第2章 新入りたち

第6話 新入りと合格発表

 朝が来た。

 寮で雑魚寝をしていた騎士候補たちの表情はバラバラである。

 残ったと言うことは曲がりなりにも自信や手応えのあった者たちだ。とはいえ、緊張をみなぎらせているものが多かった。

「おはよう、ダン」

「おはよう、フレッド」

 清々しい顔をしたフレッドに話しかけられ、ダンは欠伸をかみ殺す。

「なんだ? 眠れなかったのか?」

「まあ、そんなところだ」

 何せ夜中の間に王宮と試験会場を行ったり来たりしていたのだ。

 寝る暇などなかった。

「あれだけの実力を見せればお前は通るだろうよ……。俺はどうだろうな、魔法はからっきしだし、自信のあった剣技じゃ、お前にボコボコにされてしまった」

 そう言いながらもフレッドの表情は爽やかであった。

「まあ、今回がダメでも次がある。俺は諦めん」

「そうか……フレッド、お前、荒くれ者とか呼ばれていたわりに良いやつだよな……」

 ダンの言葉にフレッドは照れくさそうに頭をかいた。

「荒れていたのはガキの頃の話だ。今もその時に作っちまった敵に喧嘩をふっかけられたりもするけどな」

「なるほどな……」

 騎士団にはフレッドのような元荒くれ者も多い。

 ダンは他に行き場がないと言って騎士団に入った者も見てきた。

 そういう者たちはえてして真面目である。

 他に行き場がなく、自分を受け入れてくれた騎士団に強い帰属意識を持ってくれるのだ。

 フレッドも彼らのような騎士になるのだろうか。

 そんな未来を想像してダンは勝手に胸を熱くした。

 ハロルド試験監督官が寮のドアを威勢良く開け、入ってきた。

「朝食の前に合格者の発表だ! 外に出て並べ! 名前を呼ぶから前に出ろ!」

「はい!」

 各々返事をして、外に出た。


 外に出てダンは改めてローザの姿を探した。

 数名居た騎士候補の女子たちと何やらお喋りをしていた。

 お姫様に騎士団の固いベッドはキツいのではないかと心配したが、その顔は寝不足を感じさせない元気なものであった。

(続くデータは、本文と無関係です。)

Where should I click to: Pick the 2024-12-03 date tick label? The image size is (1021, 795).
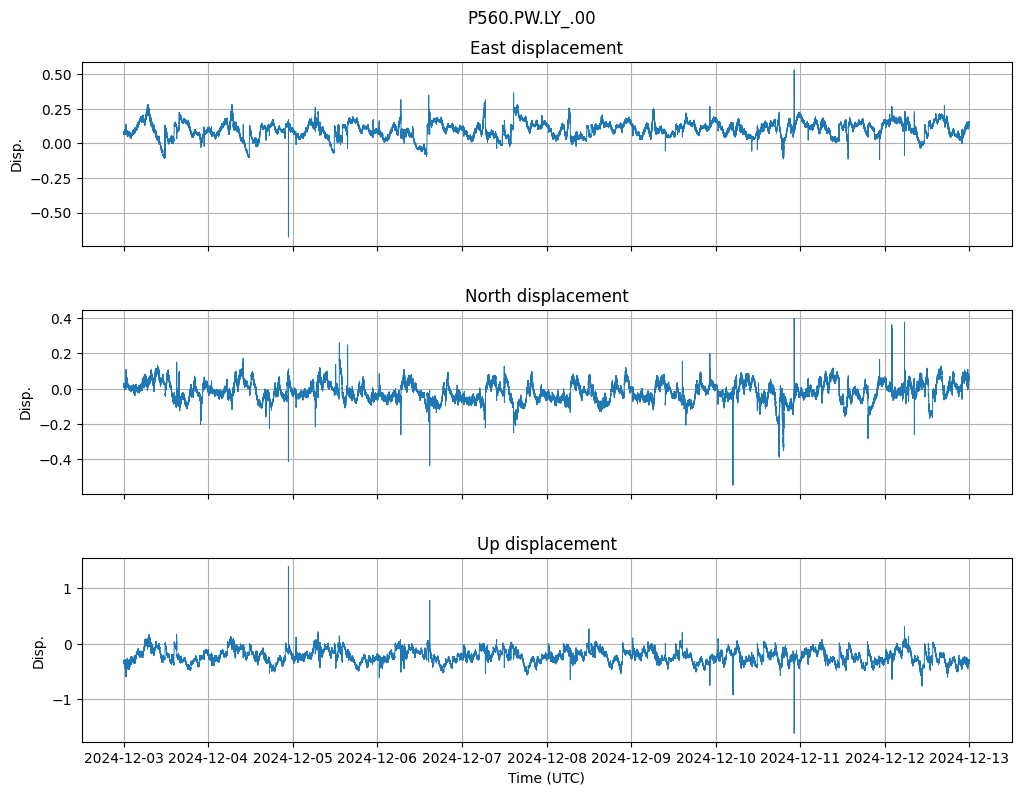coord(124,759)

 よく眠れたようで何よりだとダンはひそかに微笑んだ。

「それでは名前を呼んでいく!」

 試験監督官が叫ぶ。

 緊張が走る。

「アベル!」

「は、はい!」

 ひょろっとした背の高い青年が前に出た。

 確か魔法の訓練でなかなかの成果を出していた男だ、とダンは記憶をたどる。

「ベンジャミン!」

「はい!」

 次に呼ばれた男は見るからにきれいな足運びをしている。魔法訓練では目立っていなかったから、剣技での評価だろう。

「リリィ!」

「はい!」

 初めて女子が呼ばれた。

 女子としては背の高い少女だった。ローザとそう年は変わらなそうだ。

 確か地の精を呼ぶ第二小節詠唱で的を木の枝でがんじがらめにしていた。


 そうやってダンは合格者ひとりひとりを騎士団長として値踏みしていく。

 数十人の合格者が前に出て行く。

「フレッド!」

「よし! はい!」

 フレッドが輝いた顔で前に出る。

 剣技が振るわなかったと本人は言っていたが、あの膂力と体格、何より試験監督官を止める度胸、当然だとダンは心の中で大きくうなずいた。

「ジョセフ!」

「え!? は、はい!」

 ジョセフ少年が驚きながら小走りで前に出た。

 あの魔法能力ならこちらも当然であろう。

「キャサリン!」

「はあい!」

 満面の笑顔で少女がまた一人駆けていく。

 軽やかな足取りだが、昨日の剣技の試験では男相手に一歩も引いていなかったのを見かけている。

 そこを評価されたのだろう。

「ダン!」

「はい!」

 試験監督官相手にあそこまでの実力を見せたのだ。自分が選ばれるのは当然だった。ダンは前に踏み出した。

「ローザ!」

「や、やりましたわー!?」

 ローザ姫が困惑とともに叫ぶ声が聞こえた。

 受かってしまったか、と、受かってくれたか、の両方が同時にダンの頭に浮かぶ。

「以上だ! 他のものは荷物をまとめよ! 解散!」

 落ちた面々の顔は残念そうなもの、清々しい顔のもの、千差万別であった。

 女子の中にも数人選ばれない者がいた。

(ローザ姫が選ばれたのはやはり魔力量だろうか……?)

 昨夜の内に仲良くなったのだろうか。ローザがリリィとキャサリンと楽しそうに手を繋いでいるのを眺めながら、ダンは考え込む。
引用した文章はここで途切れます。